Task statement →
Swap each "screenshot" in the material for "screen capture" and rewrite the lines with nothing else changed. Leave the pictures out.

(Collected data entries)
------------

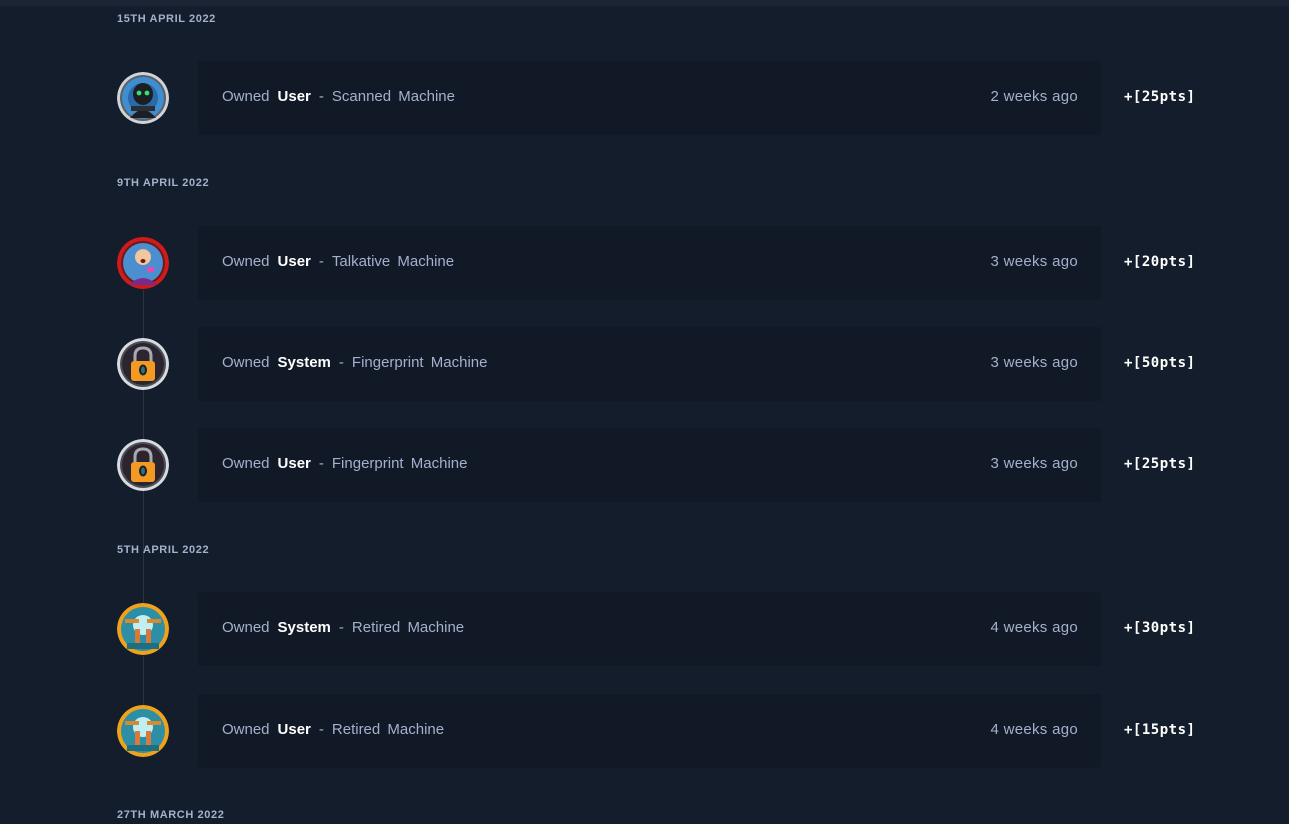  I want to click on activity-text: Owned System - Fingerprint Machine, so click(354, 364).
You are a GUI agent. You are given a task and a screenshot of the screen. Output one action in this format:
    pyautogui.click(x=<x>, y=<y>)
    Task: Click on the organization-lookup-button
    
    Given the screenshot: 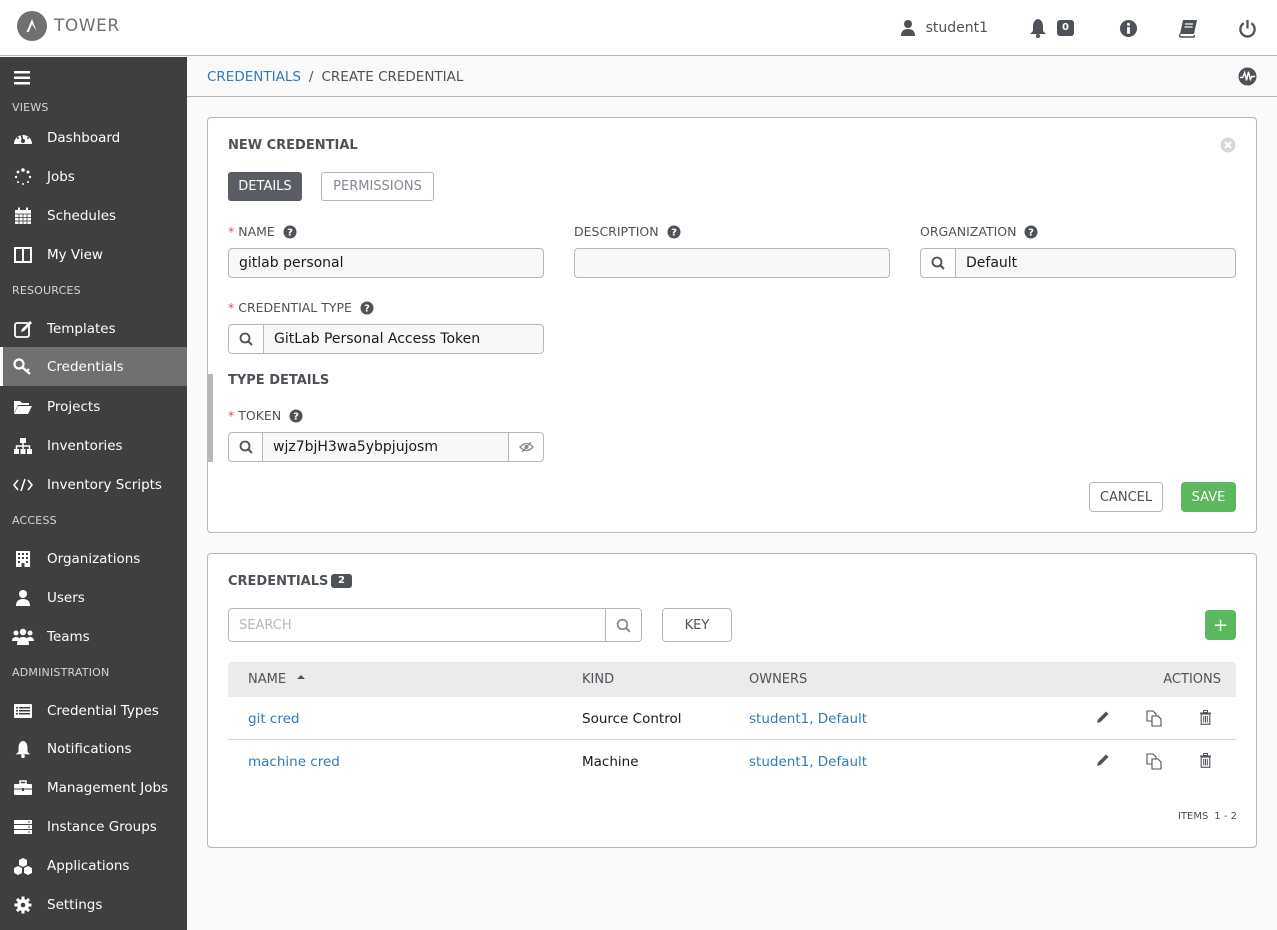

------------

Response below →
  I want to click on activity-text: Owned System - Fingerprint Machine, so click(354, 364).
You are a GUI agent. You are given a task and a screen capture of the screen. Output one action in this format:
    pyautogui.click(x=<x>, y=<y>)
    Task: Click on the organization-lookup-button
    
    Given the screen capture: 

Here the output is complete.